▶ [Work to complete]
1) What capacity does the KQ-600GTDV text give for the instrument?
2) From the KQ-600GTDV text, return the passage starting with "Software & Data" and going on through "electronic signature controls.", copied word for word.

▶ [Provided text]
BEGIN
Sample Compatibility & Compliance

The KQ-600GTDV supports a wide range of sample types including glassware, metal components, semiconductor wafers, optical lenses, medical instruments, and biological tissue carriers. Its 27 L capacity and precise liquid-level sensing accommodate both immersion-only and basket-supported configurations. The system meets ISO 13485 design control principles for medical device cleaning validation and aligns with ASTM D2603 (Standard Test Method for Sonic Shear Stability of Lubricants) for performance benchmarking. All electrical subsystems conform to CE marking requirements under the Low Voltage Directive (2014/35/EU) and EMC Directive (2014/30/EU). The microcontroller firmware implements non-volatile parameter storage with timestamped event logging, supporting GLP-compliant audit trails when used in regulated environments.

Software & Data Management

While the KQ-600GTDV operates as a standalone instrument, its embedded microcontroller records and retains all user-defined parameters—including temperature setpoints, power levels, timer values, and cumulative runtime—in non-volatile memory. Each operational cycle generates a local log entry with date/time stamp, duration, and thermal deviation metrics. Optional RS-232 or USB-to-serial interface modules enable external data acquisition for integration into LIMS or MES platforms. The firmware architecture supports firmware updates via secure bootloader protocol and includes built-in diagnostics for transducer impedance monitoring and thermal sensor calibration verification—critical for maintaining traceability under FDA 21 CFR Part 11 requirements when paired with appropriate electronic signature controls.
END
▶ [Excerpted data]
BEGIN
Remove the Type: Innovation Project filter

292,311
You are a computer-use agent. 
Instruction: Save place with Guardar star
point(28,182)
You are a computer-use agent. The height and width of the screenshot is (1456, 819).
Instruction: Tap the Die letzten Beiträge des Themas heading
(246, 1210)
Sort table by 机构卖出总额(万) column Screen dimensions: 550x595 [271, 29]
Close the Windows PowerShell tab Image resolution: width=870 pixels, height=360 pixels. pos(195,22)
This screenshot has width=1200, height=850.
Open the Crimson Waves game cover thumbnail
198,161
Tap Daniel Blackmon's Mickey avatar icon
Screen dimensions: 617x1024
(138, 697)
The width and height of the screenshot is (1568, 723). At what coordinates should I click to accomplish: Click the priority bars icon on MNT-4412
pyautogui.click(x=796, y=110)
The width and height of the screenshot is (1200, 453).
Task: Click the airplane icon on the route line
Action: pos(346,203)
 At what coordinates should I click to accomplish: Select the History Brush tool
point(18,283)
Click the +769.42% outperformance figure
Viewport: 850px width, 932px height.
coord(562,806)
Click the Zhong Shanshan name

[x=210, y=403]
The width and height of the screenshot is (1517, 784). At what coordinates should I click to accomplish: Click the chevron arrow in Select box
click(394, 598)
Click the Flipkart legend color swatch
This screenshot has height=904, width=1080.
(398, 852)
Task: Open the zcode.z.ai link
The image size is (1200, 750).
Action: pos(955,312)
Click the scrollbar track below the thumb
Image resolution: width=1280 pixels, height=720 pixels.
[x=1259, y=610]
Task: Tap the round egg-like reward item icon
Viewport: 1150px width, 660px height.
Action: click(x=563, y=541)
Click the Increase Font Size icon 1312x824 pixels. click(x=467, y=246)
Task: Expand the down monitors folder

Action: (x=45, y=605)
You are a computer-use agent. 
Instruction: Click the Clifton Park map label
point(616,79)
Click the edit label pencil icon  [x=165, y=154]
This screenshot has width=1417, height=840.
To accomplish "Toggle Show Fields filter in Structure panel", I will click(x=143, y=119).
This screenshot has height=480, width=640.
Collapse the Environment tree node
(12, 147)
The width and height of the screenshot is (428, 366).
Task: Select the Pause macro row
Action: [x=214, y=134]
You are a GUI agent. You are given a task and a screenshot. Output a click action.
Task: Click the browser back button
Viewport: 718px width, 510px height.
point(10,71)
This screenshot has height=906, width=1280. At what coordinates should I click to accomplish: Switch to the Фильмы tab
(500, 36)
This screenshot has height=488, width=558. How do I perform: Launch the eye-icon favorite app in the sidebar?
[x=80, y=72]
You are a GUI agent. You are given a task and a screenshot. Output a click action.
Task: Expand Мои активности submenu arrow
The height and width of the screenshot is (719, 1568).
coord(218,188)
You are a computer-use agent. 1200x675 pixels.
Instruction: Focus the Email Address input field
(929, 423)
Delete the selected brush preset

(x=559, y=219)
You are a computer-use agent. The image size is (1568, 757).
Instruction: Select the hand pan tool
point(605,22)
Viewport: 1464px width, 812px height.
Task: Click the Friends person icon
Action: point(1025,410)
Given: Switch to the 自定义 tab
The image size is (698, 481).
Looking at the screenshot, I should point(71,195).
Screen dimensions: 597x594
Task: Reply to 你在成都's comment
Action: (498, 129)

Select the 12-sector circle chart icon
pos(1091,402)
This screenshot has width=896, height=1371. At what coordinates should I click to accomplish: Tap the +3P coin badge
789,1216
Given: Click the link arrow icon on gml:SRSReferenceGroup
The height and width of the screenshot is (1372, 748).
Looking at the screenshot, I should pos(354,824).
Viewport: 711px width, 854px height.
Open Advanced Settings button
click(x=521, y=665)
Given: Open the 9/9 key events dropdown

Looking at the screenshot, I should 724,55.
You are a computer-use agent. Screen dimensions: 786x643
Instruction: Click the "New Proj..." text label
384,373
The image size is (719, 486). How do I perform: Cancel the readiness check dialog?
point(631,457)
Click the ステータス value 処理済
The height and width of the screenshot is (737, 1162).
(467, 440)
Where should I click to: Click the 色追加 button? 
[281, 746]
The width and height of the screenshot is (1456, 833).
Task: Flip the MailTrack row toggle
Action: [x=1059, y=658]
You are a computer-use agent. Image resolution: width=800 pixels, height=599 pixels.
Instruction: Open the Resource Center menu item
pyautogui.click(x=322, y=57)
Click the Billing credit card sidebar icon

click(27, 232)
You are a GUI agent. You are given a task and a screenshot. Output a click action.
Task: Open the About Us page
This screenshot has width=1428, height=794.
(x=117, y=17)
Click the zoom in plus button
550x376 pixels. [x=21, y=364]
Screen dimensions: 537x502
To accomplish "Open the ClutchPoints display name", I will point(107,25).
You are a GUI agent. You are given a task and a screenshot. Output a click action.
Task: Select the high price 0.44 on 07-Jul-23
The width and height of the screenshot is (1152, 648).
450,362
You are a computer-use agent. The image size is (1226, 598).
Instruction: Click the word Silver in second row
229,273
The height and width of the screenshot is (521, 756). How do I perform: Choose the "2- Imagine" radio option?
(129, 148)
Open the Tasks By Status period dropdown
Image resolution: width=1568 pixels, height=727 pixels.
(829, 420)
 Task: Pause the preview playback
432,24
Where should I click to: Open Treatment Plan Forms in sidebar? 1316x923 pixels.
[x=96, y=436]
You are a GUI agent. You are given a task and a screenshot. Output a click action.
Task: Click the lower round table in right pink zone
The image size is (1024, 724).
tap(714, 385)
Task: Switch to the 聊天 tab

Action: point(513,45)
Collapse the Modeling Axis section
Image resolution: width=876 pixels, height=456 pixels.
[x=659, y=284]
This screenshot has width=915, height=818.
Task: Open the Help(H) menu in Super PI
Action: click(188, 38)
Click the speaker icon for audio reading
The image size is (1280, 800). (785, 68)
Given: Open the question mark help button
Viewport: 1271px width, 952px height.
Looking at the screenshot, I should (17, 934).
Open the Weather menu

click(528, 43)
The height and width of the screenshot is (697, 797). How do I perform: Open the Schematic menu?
END
▶ [Written responses]
1) 27 L

2)
Software & Data Management

While the KQ-600GTDV operates as a standalone instrument, its embedded microcontroller records and retains all user-defined parameters—including temperature setpoints, power levels, timer values, and cumulative runtime—in non-volatile memory. Each operational cycle generates a local log entry with date/time stamp, duration, and thermal deviation metrics. Optional RS-232 or USB-to-serial interface modules enable external data acquisition for integration into LIMS or MES platforms. The firmware architecture supports firmware updates via secure bootloader protocol and includes built-in diagnostics for transducer impedance monitoring and thermal sensor calibration verification—critical for maintaining traceability under FDA 21 CFR Part 11 requirements when paired with appropriate electronic signature controls.